*Исходный текст*.
---

За неполных две недели иранское движение протеста успело обзавестись символами, понятными без перевода. Как знать – не суждено ли «Твиттеру», разрывающему информационную блокаду, стать такой же эмблемой своего времени, как фригийский колпачок, черчиллевская «виктори» или пикассовская голубка мира?
Это не означает, разумеется, что итоги иранских выборов повсюду оцениваются одинаково. Напротив: если из западных столиц раздаются подчеркнуто сдержанные, но недвусмысленные выражения беспокойства, то российский МИД поспешил поддержать официально объявленного победителя.
Впрочем, и в России высказываются весьма различные суждения о происходящем в Иране. Более того, для российского экспертного сообщества нынешние события представляют, пожалуй, особый интерес. Дело в том, что политический режим Исламской республики нередко сравнивают с доперестроечным Советским Союзом. О сходстве двух режимов говорила в своем недавнем интервью Русской службе «Голоса Америки» проживающая в Лондоне иранская журналистка Назенин Ансари. И наш разговор со старшим научным сотрудником московского Института востоковедения Владимиром Сажиным, несколько дней назад вернувшимся в Москву из Тегерана, мы решили начать именно с этого вопроса.
Алексей Пименов: Назенин Ансари сравнила происходящее в Иране с ситуацией в СССР накануне перестройки. По ее словам, в обоих случаях налицо размежевание внутри политической элиты: консервативным идеологам старшего поколения противостоят молодые прагматики. Не означает ли нынешняя волна протестов начала перестройки или хотя бы ее приближения?

---

*Исходные данные*.
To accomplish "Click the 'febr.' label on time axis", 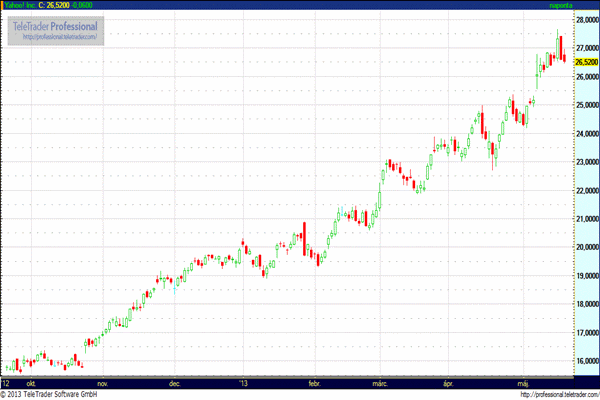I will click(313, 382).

---

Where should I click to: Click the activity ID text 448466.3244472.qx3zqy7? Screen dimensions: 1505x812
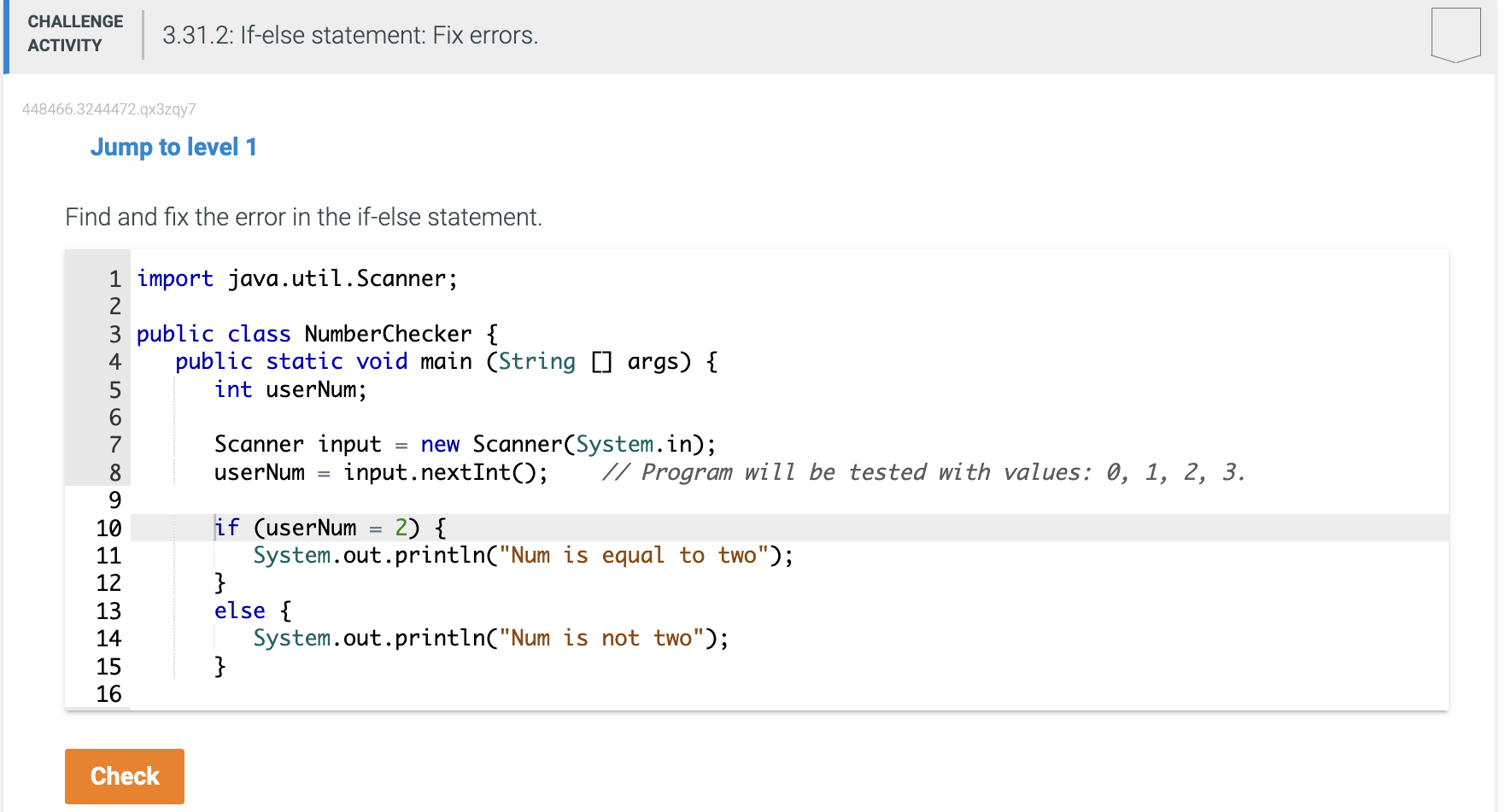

---

*Задание*. Перескажите короче абзац исходного текста, который начинается словами «Впрочем, и в России». Главные факты нужно сохранить.

*Ожидаемый ответ*. В России о событиях в Иране судят по-разному, а российским экспертам они особенно интересны: режим Исламской республики часто сравнивают с доперестроечным СССР. О сходстве этих режимов говорила в интервью Русской службе «Голоса Америки» иранская журналистка Назенин Ансари, живущая в Лондоне. С этого вопроса начинается разговор со старшим научным сотрудником московского Института востоковедения Владимиром Сажиным, который несколько дней назад вернулся из Тегерана.